Né en 1917 à New York, dans une famille de Juifs immigrés d’Autriche-Hongrie et de Roumanie, fasciné par les comics qu’il découvrait dans les journaux qu’il vendait aux coins des rues, Will Eisner crée un des personnages les plus fantastiques de l’histoire de la bande dessinée. Alors que les super-héros débutent leurs aventures, avec en particulier la création de Superman par Siegel et Shuster en1938, Eisner choisit de présenter un personnage classique, un détective comme on en voit dans les romans et les films noirs américains depuis des décennies. Mais son héros, le Spirit, est bien différent : élégant, avec ses beaux costumes, son chapeau et son masque, le Spirit ne brille pas par son intelligence. Il est entouré de comparses qui sont également souvent assez ridicules. L’humour de la série est rehaussé par une prise de risque graphique permise par le talent virtuose d’Eisner. Les angles de plongée et de contre plongée, l’utilisation des ombres et des reliefs, des cadrages hors normes, et surtout un jeu constant sur les lettrages et les bruitages font du Spirit une des expériences les plus enrichissantes de la BD américaine de cette époque classique.

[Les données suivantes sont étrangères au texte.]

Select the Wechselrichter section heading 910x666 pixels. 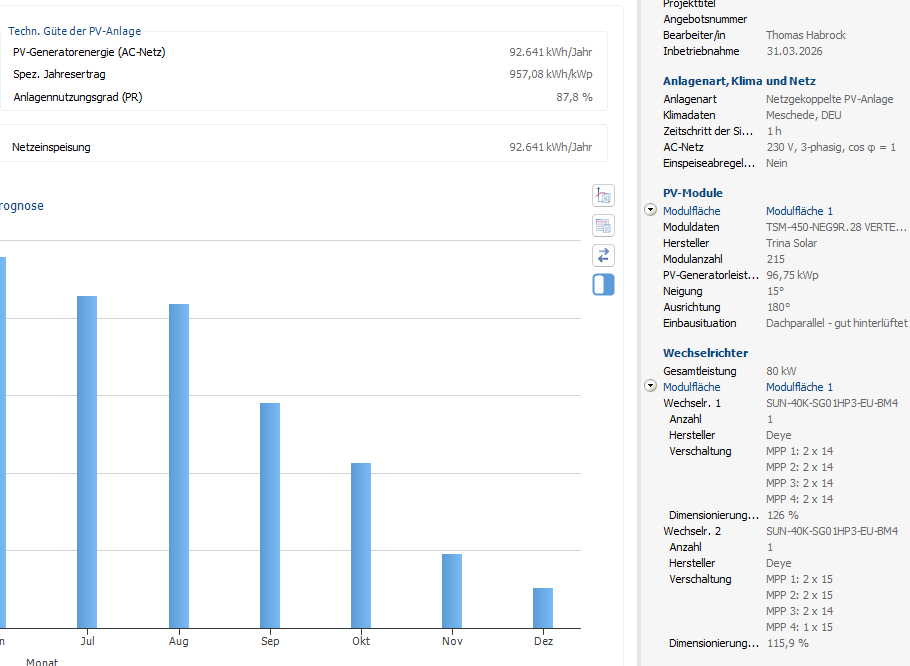click(x=705, y=353)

La guerre venant, Eisner est appelé dans l’armée et servira son pays en dessinant dans la presse militaire. Il sera très présent ensuite dans le domaine de la formation professionnelle, tout en continuant à dessiner le Spirit, dont le succès diminue peu à peu. Eisner enseigne la bande dessinée et de nombreux artistes ont démarré grâce à ses conseils et à son inspiration. C’est paradoxalement en Europe qu’Eisner comprend que son art, le 9e, peut être considéré comme une véritable création de l’esprit, alors que, dans l’ambiance américaine, les comics ne sont envisagés que comme des divertissements minables pour adolescents attardés.

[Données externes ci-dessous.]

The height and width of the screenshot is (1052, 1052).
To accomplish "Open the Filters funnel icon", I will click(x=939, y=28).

Un peu éclipsé par la génération de la contre-culture, avec Robert Crumb et Gilbert Shelton notamment, Eisner décidera, après une longue pause, de revenir au dessin dans les années 1970, Ce sera un retour gagnant. Le Festival de la Bande Dessinée d’Angoulême, récemment créé, lui décerne son Grand Prix en 1975. Signal d’une renaissance, c’est une véritable révolution qui s’annonce. L’audace de Will Eisner réside donc dans son choix artistique par lequel il introduit un code qui sera beaucoup imité : dessiner en dehors des cases traditionnelles, ne pas se limiter à des histoires stéréotypées, ou à des héros récurrents ; et surtout, il introduit la dimension autobiographique dans le genre. Et pour Will Eisner, petit juif new yorkais, c’est tout naturellement vers les souvenirs de son enfance dans le Brooklyn pauvre, partagé entre les quartiers italien, polonais, irlandais et juif, qu’il se tourne. Le premier essai, A Contract with God publié en 1978, raconte le désespoir d’un homme, Frimme Hersh, un Juif religieux pauvre qui subit la mort de son fils. Indigné, furieux, désespéré, il ira jusqu’à défier Dieu dans un dialogue illustré par des images très puissantes. On est désormais loin des historiettes divertissantes. Grâce à Will Eisner, la BD américaine entre enfin dans l’âge adulte.

Après ce titre, Will Eisner publiera une vingtaine de livres, partagés entre romans graphiques et livres sur la technique de la BD. Les récits autobiographiques nous font partager son enfance, mais Eisner s’intéresse aussi à des sujets plus historiques ou littéraires. Il adapte ainsi Fagin le Juif, réhabilitant le personnage de Oliver Twist de Charles Dickens. Son dernier livre paru, The Plot (le complot en français) sera un reportage sur les traces des Protocoles des sages de Sion, l’infâme brochure censée prouver la domination juive mondiale fabriquée de toutes pièces au temps des tsars , et dont la diffusion se poursuit malheureusement jusqu’à nos jours, Will Eisne rn’aura jamais cessé d’être un grand artiste, un inventeur, et un Juif très conscient et concerné.